La présidente de l’université Montpellier 2 en appelle à une « politique de sites »

« Nous devons aller vers une structuration de sites », affirme Danièle Hérin, présidente de l’université Montpellier 2, à l’occasion de la cérémonie des vœux ce jeudi 11 janvier. Si l’échec sur le dossier Idex est incontestablement un « revers » selon Danièle Hérin, « la fusion des universités est en route », tout du moins pour les universités 1 et 2, « qui travaillent actuellement sur le calendrier de processus de fusion. Je souhaite fortement que l’université Montpellier 3 nous rejoigne. Si elle ne le veut pas, nous continuerons d’avancer. » À cette question de la fusion, s’ajoute, selon la présidente de Montpellier 2, « la prise en compte des écoles et des nombreux organismes avec qui nous sommes déjà en partenariat au travers des UMR, masters et projets d’investissement d’avenir ».
Coopération
La présidente rappelle que les équipes de Montpellier 2 sont d'ores et déjà impliquées dans sept Equipex et 10 Labex, dont trois sont portés par l’UM2 elle-même. « Nous attendons pour fin février la réponse pour le Labex Eau ». Quant au Pres, « qui était préfusionnel », il va être reconfiguré « pour devenir un Pres régional » avec les 5 universités, l’école des Mines d’Alès, SupAgro et l’école de Chimie ainsi que, associés, les organismes de recherche et d’ingénieurs.
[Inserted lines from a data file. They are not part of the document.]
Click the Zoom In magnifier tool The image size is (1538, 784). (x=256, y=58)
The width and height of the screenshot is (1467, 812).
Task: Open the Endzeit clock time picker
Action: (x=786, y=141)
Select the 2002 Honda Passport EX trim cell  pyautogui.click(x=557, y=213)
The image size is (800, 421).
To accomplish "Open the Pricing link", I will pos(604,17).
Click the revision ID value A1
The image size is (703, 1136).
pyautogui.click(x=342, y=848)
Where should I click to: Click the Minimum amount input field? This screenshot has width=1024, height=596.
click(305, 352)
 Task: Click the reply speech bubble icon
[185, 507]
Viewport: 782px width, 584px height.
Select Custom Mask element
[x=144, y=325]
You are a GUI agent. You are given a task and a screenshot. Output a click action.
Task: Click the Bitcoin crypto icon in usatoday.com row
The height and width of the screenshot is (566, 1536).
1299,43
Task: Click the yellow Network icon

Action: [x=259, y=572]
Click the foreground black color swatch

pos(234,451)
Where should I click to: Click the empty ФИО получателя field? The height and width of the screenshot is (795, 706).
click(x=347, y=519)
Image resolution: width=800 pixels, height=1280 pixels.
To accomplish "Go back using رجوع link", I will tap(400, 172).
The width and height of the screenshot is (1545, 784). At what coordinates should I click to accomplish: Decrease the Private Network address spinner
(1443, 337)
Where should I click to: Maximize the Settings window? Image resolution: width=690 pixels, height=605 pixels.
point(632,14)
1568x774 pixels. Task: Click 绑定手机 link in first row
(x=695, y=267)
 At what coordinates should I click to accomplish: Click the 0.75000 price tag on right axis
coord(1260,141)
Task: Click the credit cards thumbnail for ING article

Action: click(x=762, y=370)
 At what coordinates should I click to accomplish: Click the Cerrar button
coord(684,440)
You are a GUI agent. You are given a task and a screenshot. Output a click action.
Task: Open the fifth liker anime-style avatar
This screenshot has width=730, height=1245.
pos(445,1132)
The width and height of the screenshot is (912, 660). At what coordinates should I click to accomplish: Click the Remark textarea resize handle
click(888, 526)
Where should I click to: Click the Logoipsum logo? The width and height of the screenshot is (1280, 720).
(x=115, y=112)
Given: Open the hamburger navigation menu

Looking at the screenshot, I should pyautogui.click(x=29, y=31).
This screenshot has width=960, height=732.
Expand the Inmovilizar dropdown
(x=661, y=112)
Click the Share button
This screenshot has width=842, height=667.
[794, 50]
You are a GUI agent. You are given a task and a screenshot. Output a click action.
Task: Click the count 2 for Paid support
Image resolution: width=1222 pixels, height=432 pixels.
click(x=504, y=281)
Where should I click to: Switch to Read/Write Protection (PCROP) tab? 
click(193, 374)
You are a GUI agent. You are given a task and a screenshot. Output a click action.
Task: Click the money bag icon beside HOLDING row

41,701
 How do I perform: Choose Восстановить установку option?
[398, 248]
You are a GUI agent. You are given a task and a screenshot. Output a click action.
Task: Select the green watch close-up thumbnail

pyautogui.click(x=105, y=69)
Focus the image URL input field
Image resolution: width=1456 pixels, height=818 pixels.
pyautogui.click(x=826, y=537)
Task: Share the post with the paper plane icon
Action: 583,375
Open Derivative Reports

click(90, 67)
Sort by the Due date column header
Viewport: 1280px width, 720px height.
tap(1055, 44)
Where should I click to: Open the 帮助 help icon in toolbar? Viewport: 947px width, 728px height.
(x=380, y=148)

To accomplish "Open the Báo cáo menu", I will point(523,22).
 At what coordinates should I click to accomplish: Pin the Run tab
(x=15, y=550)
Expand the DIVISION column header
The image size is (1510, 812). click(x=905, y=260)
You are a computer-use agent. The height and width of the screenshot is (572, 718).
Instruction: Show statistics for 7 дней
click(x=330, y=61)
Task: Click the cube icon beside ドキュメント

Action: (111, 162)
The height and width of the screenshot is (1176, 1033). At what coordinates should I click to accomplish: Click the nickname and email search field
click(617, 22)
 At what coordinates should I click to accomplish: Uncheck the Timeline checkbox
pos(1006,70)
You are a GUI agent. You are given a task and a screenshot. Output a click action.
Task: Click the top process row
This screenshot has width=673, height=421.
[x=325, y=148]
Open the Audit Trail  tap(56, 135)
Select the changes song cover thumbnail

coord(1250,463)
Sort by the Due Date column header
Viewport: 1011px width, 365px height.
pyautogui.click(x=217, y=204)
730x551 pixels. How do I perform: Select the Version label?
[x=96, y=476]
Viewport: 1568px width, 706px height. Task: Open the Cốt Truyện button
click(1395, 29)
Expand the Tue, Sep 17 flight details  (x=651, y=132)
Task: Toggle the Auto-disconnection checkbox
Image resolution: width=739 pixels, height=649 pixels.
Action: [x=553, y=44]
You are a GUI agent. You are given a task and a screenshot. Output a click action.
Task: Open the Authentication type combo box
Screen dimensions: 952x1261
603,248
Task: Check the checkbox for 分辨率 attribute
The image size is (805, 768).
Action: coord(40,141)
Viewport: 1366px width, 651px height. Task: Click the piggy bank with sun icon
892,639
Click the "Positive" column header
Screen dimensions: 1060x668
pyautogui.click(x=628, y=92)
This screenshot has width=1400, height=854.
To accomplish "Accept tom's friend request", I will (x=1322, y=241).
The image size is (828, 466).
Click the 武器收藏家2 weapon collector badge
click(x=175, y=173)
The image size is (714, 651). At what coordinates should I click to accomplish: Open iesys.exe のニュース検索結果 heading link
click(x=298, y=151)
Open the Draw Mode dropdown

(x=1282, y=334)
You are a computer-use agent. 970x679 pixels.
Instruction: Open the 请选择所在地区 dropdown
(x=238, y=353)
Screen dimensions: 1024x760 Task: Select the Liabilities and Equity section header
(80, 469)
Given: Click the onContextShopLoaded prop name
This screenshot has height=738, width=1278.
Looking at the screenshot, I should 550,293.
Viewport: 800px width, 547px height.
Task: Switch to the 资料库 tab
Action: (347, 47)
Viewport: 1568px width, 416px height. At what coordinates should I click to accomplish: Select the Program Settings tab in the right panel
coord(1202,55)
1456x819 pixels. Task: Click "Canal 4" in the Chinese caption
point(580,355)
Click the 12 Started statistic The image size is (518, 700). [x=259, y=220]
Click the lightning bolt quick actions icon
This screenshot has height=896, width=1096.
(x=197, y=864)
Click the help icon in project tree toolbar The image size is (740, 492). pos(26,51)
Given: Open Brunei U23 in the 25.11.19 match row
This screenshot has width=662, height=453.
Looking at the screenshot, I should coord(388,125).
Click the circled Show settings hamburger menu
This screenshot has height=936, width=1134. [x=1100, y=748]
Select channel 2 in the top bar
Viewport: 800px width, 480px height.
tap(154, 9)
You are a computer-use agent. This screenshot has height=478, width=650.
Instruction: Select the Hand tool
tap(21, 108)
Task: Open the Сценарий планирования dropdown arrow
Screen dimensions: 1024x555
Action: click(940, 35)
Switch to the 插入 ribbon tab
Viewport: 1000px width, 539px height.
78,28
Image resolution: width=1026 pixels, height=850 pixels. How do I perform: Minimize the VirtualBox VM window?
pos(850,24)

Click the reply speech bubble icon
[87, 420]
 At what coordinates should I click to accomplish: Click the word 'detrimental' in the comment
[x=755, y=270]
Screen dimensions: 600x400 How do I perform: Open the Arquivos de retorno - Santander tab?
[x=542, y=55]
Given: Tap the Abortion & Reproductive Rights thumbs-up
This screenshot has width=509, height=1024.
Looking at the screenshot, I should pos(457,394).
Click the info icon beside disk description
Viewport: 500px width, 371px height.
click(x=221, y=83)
Pour la présidente, la mise en place de la Satt est un exemple de coopération entre les 5 établissements. « On avait jamais fait jusqu’ici une valorisation de ce type ». Concernant l’opération Campus, « le 1er partenariat public privé, qui concerne le village de sciences, est prêt à être soumis au dialogue compétitif », indique la présidente. « Un deuxième PPP, portant sur la recherche et l’innovation, est à l’étude ».